##### Text segment #####

In the workplace, nicknames are often best avoided completely. And if you’re going to use nicknames with your friends, make sure you know they will respond positively to them first.

5) “Yeah, right”

Even if you don’t mean it that way, there’s really no way to say this phrase that doesn’t sound sarcastic and as if you mean the opposite of what you’re actually saying.

Phrases like, “yeah, right” and “whatever” do more than simply say that you don’t care about what another person is saying. They call into question that person’s honesty and intelligence.

This probably you didn’t mean it that way. It’s possible you’ve just gotten into a bad habit of saying these phrases. 

But it’s best to lose the habit as soon as possible if you don’t want people to see you as a condescending jerk.

6) “I’m sorry you feel that way”

things youll never hear a truly empathetic person say 10 phrases that usually come across as condescending (even if you’re not)

This non-apology is more than likely to make people even more angry than just saying nothing.

A well-worded and sincere apology can do a lot to smooth over tension between different people. But a phrase like this is virtually the opposite of an apology.

That’s because you’re not apologizing for your own actions. Instead, you’re focusing on the feelings of the person who feels you ought to be apologizing to them. 

Although you are technically saying sorry, you are criticizing the way the other person feels about what you’ve done rather than your own behavior.

If you don’t feel you need to apologize, you shouldn’t have to. But a phrase like this will only make things worse.

7) “That’s so cute”

This is another one you need to be very careful of.

You might get away with it if you’re complimenting an item of someone’s clothing. But calling other people cute is often more of an insult than it is a compliment.

Saying someone is cute makes it sound like they are a little child or an adorable animas like a puppy. This is especially true when someone has introduced an idea or thought, and you then call them cute for it.

Using the term cute makes it sound as though they are too silly to be taken seriously. It’s a guaranteed way to make yourself sound condescending, even if you didn’t mean to be.

##### Records #####

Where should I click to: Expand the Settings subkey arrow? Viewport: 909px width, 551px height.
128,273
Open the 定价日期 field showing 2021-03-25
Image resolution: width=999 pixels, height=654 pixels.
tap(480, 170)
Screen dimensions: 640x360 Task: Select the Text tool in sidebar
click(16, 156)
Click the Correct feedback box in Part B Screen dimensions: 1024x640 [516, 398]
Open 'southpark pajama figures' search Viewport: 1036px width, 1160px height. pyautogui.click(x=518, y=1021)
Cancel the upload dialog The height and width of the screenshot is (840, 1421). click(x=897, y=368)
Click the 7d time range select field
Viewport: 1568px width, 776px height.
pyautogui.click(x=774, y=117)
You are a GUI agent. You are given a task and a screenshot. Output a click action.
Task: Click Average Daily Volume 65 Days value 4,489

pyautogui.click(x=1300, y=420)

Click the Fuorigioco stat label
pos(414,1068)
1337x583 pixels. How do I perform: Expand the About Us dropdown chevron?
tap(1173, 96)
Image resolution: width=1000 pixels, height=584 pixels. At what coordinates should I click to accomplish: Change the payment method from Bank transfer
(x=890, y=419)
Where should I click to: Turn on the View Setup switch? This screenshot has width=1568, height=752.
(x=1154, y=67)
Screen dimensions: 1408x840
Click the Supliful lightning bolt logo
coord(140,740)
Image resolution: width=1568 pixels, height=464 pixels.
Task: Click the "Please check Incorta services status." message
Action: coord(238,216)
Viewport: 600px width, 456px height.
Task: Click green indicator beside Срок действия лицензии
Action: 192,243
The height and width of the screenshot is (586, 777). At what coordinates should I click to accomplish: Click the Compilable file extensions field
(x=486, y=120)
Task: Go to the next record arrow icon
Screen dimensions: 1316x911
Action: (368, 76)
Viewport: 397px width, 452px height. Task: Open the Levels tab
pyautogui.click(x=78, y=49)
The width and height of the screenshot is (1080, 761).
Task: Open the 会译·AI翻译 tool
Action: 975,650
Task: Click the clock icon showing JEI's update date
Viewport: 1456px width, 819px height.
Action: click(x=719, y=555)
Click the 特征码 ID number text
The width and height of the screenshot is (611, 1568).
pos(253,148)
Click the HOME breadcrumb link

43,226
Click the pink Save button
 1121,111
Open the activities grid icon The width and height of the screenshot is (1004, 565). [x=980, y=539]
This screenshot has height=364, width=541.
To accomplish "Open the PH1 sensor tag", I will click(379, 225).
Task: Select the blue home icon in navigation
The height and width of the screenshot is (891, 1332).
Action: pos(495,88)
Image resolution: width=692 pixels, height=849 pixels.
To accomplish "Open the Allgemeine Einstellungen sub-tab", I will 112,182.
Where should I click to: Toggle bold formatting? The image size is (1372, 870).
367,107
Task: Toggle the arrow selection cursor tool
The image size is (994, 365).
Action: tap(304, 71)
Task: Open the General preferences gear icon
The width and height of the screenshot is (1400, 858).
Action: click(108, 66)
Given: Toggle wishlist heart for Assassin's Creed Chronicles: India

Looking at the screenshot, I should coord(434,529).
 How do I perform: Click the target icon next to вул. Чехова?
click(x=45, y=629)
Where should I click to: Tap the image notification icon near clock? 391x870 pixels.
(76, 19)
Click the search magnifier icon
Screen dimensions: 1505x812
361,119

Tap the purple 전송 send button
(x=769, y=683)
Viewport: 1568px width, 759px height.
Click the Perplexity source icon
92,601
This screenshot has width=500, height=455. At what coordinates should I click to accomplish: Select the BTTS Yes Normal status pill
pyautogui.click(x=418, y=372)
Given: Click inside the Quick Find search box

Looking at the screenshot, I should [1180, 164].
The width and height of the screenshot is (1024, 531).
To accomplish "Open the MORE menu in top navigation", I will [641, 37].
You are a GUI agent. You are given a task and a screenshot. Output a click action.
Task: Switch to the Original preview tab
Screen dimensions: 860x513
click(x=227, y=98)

#####

__Set exercise__.
Reproduce the passage on condescending phrases word for word, starting at "Even if you don’t" and ending at "saying these phrases.".

__Finished exercise__.
Even if you don’t mean it that way, there’s really no way to say this phrase that doesn’t sound sarcastic and as if you mean the opposite of what you’re actually saying.

Phrases like, “yeah, right” and “whatever” do more than simply say that you don’t care about what another person is saying. They call into question that person’s honesty and intelligence.

This probably you didn’t mean it that way. It’s possible you’ve just gotten into a bad habit of saying these phrases.